_Data in this exercise_
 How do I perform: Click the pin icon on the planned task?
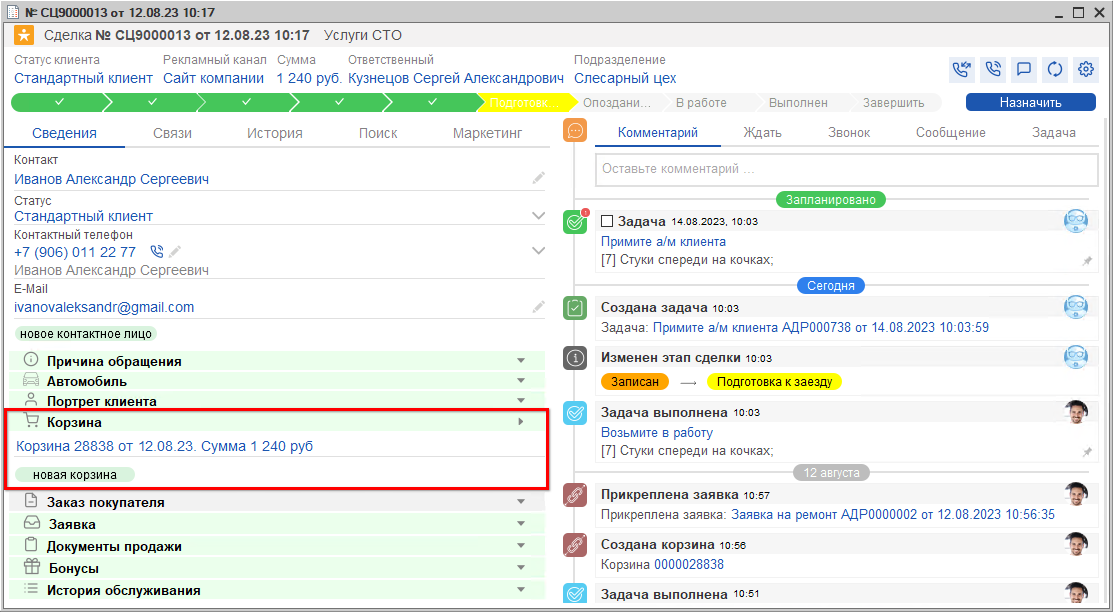point(1087,261)
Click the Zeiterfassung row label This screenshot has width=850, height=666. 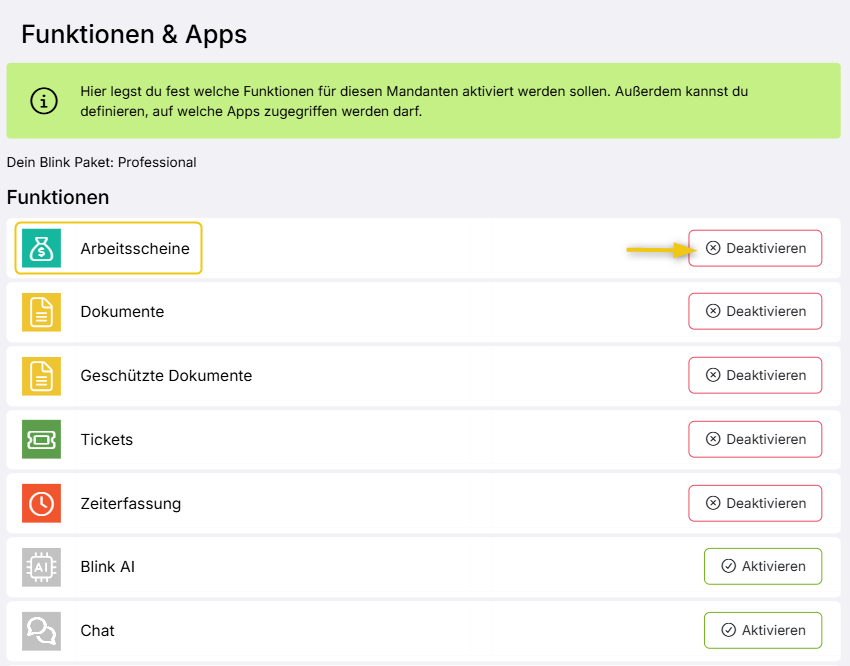[131, 504]
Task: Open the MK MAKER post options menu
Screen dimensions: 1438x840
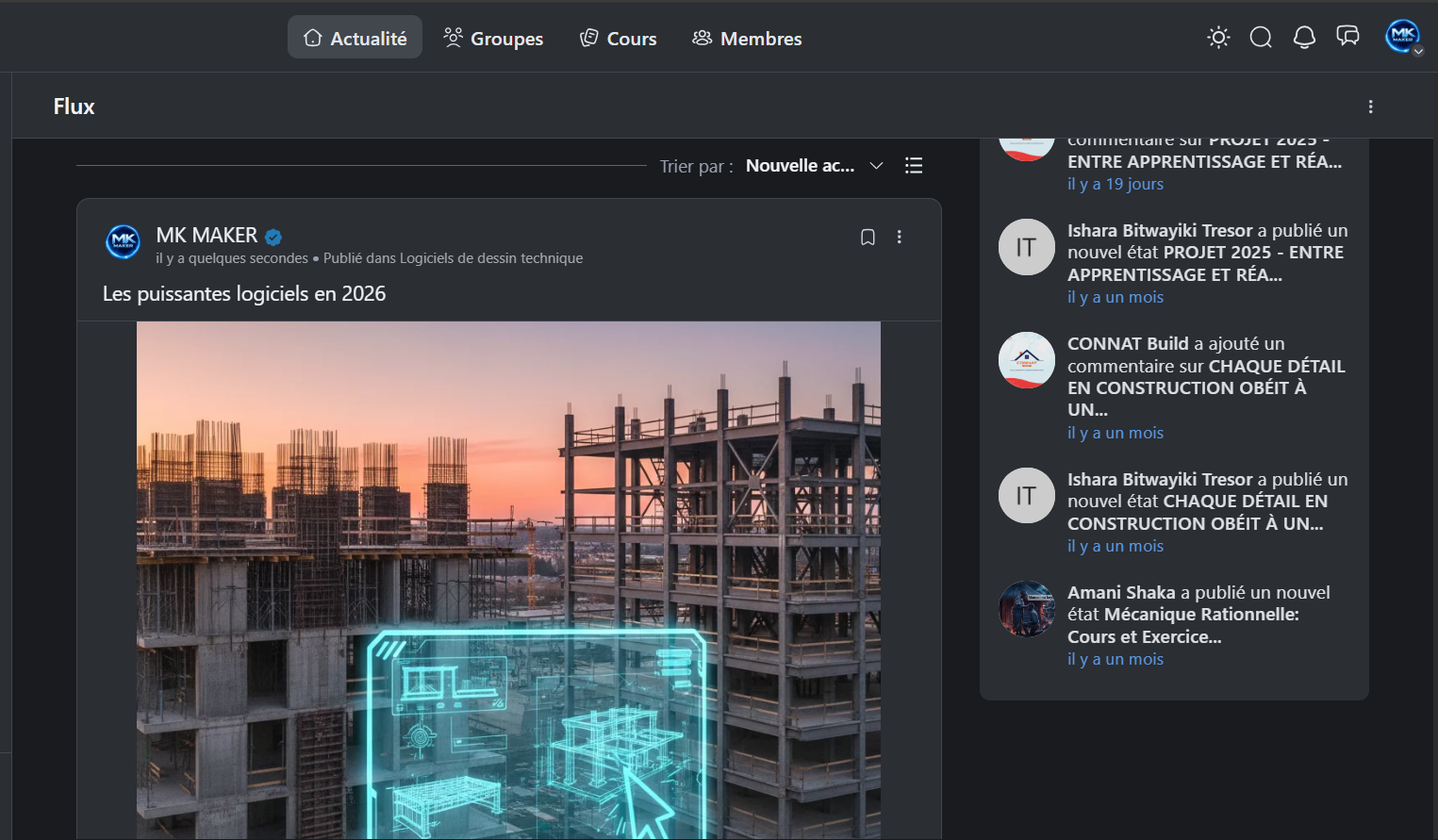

_Work item_
In the records above, find the line that contains "Task: Open the MK MAKER post options menu". Retype it and every line after it, exactly, leaving out all pictures.

_Result_
Task: Open the MK MAKER post options menu
Screen dimensions: 1438x840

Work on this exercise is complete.